§ TASK STATEMENT
Your copy must hold all of the data below, unchanged and without images.

(DATASET ENTRIES)

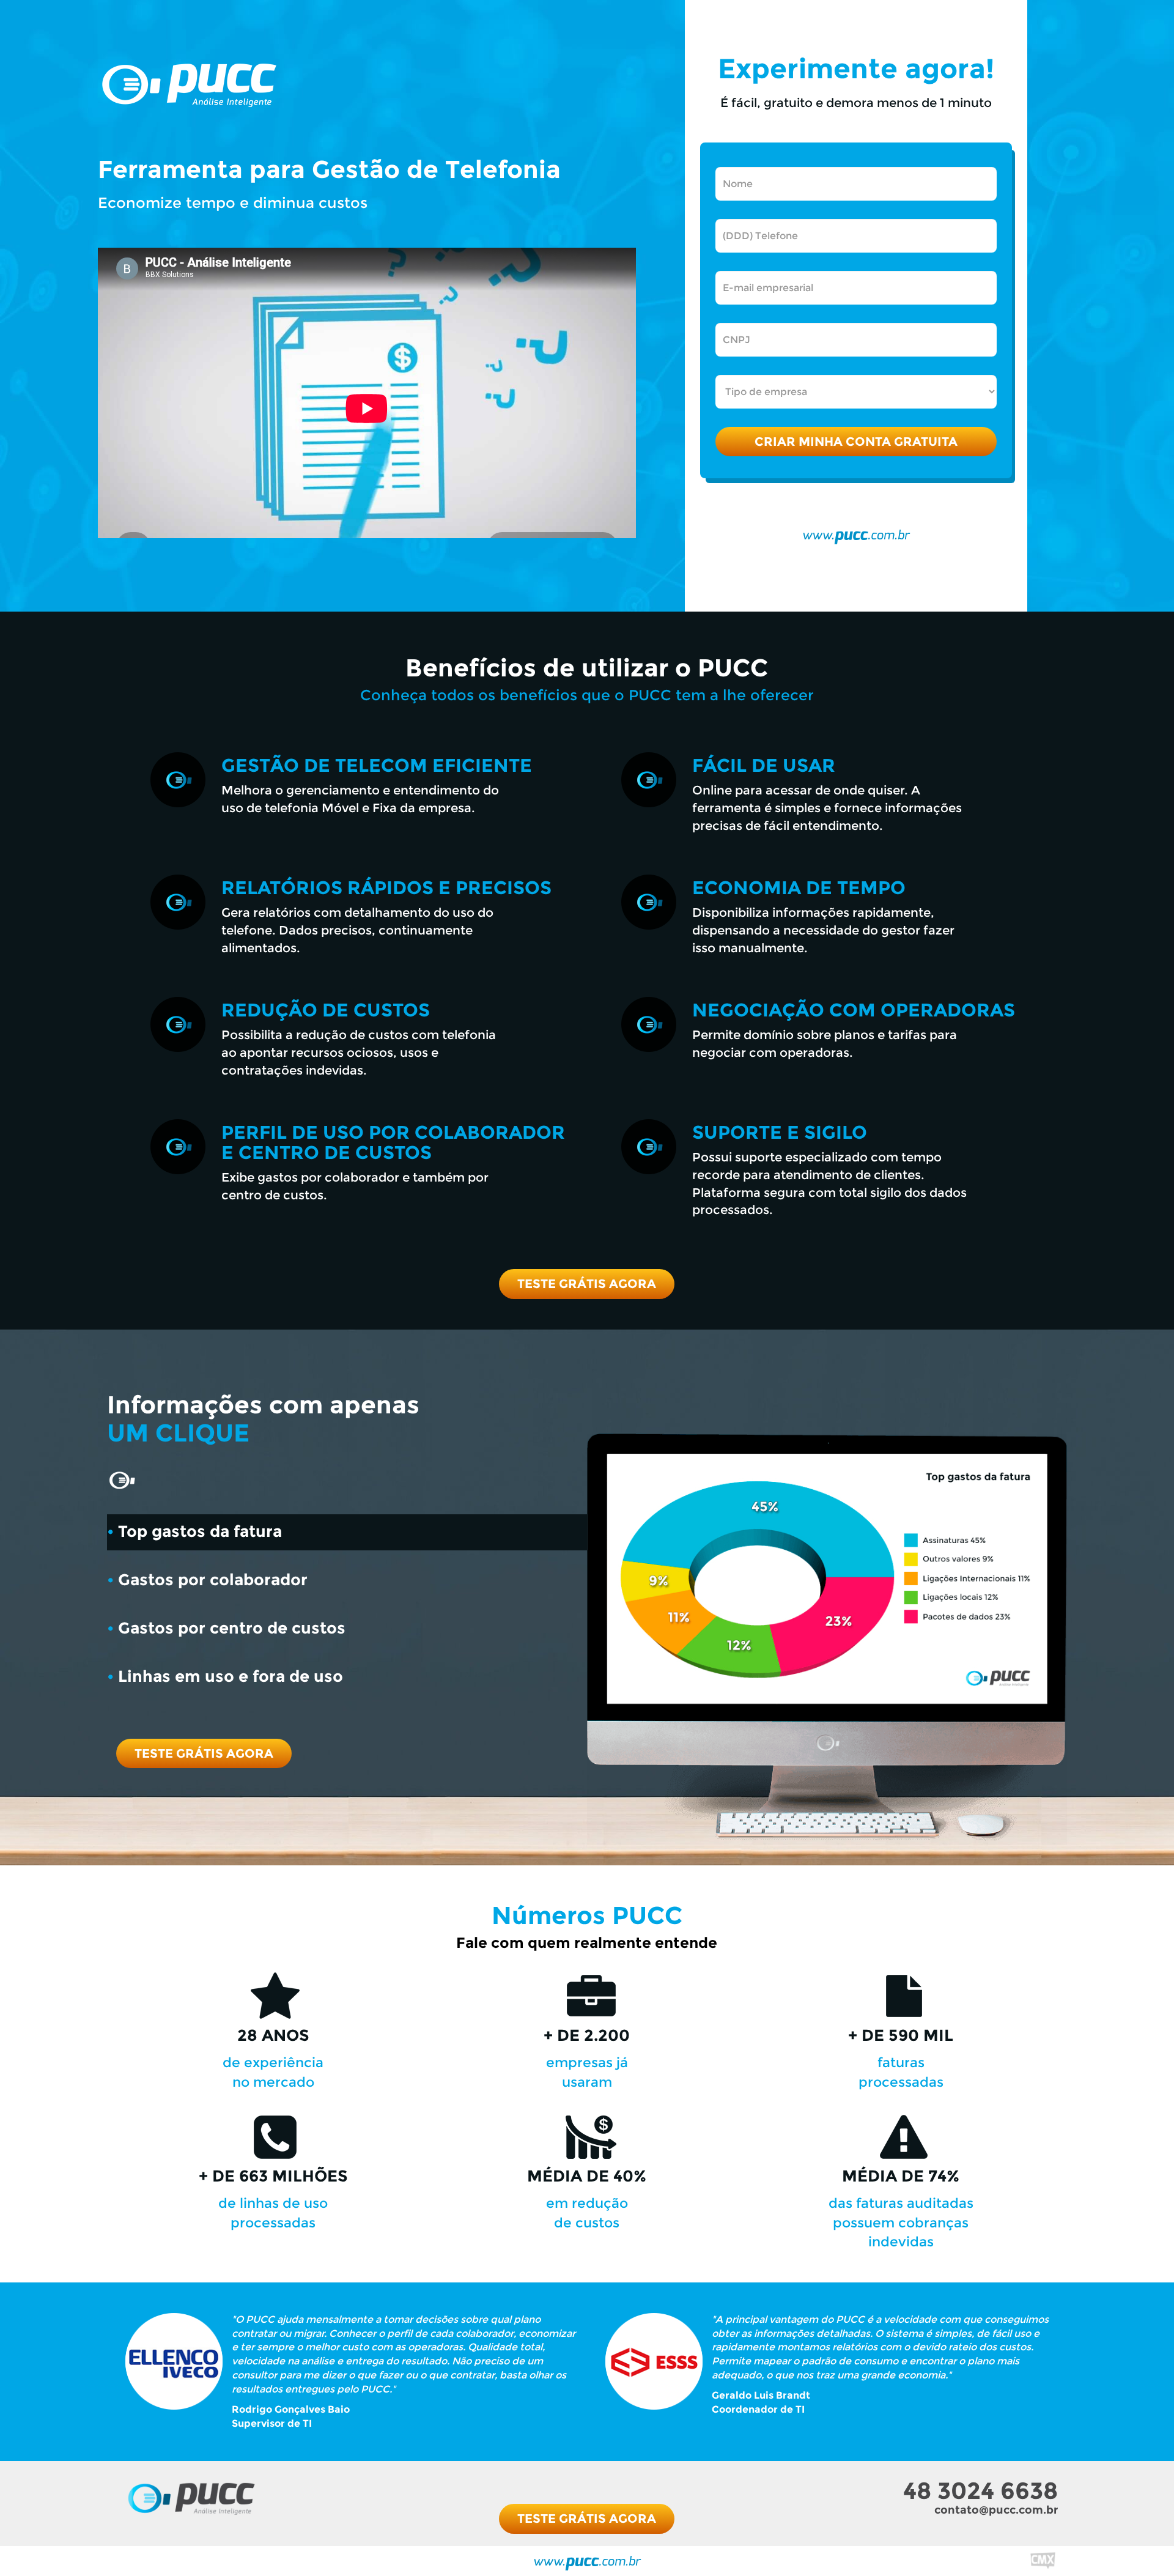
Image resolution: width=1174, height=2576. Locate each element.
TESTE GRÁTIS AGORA (586, 1283)
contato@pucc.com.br (996, 2510)
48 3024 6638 (980, 2490)
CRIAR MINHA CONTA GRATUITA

(End DATASET ENTRIES)

§ ANSWER TO THIS PROBLEM
Image resolution: width=1174, height=2576. Locate each element.
TESTE GRÁTIS AGORA (586, 1283)
contato@pucc.com.br (996, 2510)
48 3024 6638 (980, 2490)
CRIAR MINHA CONTA GRATUITA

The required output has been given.